Alexa war im November auf der Bits & Bäume Konferenz. Jetzt schaut sie für transitioneer nochmal zurück. Gerade mit ein bisschen Abstand, merkt man schließlich oft erst, was wirklich spannend war. Was ist von den zwei Tagen Input hängen geblieben? – Hier ihr persönlicher Einblick:

Als mir der ‘wunderbare’ Facebook-Algorithmus die Konferenz Bits & Bäume über Digitalisierung und Nachhaltigkeit für Mitte November 2018 vorschlug, war ich total euphorisiert. „Endlich passiert mal was in diese Richtung“, dachte ich mir. Die Ökos dieser Welt sollten, meiner Meinung nach, nämlich nicht länger die Augen vor der digitalen Wende verschließen und auch das Verteufeln des Internets kann ich nicht mehr hören. Dabei waren es doch sogar Hippies, die das Internet miterfunden haben!  

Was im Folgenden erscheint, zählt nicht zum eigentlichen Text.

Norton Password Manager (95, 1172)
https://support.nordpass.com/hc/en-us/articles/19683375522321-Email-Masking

Bits & Bäume bot mir und den anderen Besucher*innen eine wirklich breite Palette an Vorträgen und Workshops: Es waren mehr als 120. Die Themengebiete erstreckten sich von der ‘materiellen Basis’ der digitalen Produkte, bis hin zu den ganz großen Fragen, was diese Digitalisierung denn jetzt eigentlich mit uns und der Welt macht.

Es waren Menschen da, deren Bücher und Texte ich bereits gelesen oder wovon ich zumindest schon gehört hatte. Es kamen Fragen auf, die mich bereits beschäftigten oder Fragen, die wiederum neue Fragen aufwarfen. Ein Mäandern zwischen Hoffnungslosigkeit und Hoffnung. Es war irgendwie beides.

Nun möchte ich aus meiner ganz subjektiven Gefühlskiste heraus plaudern, denn es geht ja darum, was wir individuell aus all dem machen, was uns gegeben wird. – Ganz ehrlich: Vor allem trafen mich die Hiobsbotschaften über die momentane Situation der digitalen Welt. Dass sie zu Massenüberwachungsgewalt, Gleichgültigkeit und Ohnmacht, zu Entpolitisierung, Ausbeutung von Natur und Mensch, sowie neuen, immer verrückteren Machtverhältnissen führt – und teilweise auch schon dort angekommen ist.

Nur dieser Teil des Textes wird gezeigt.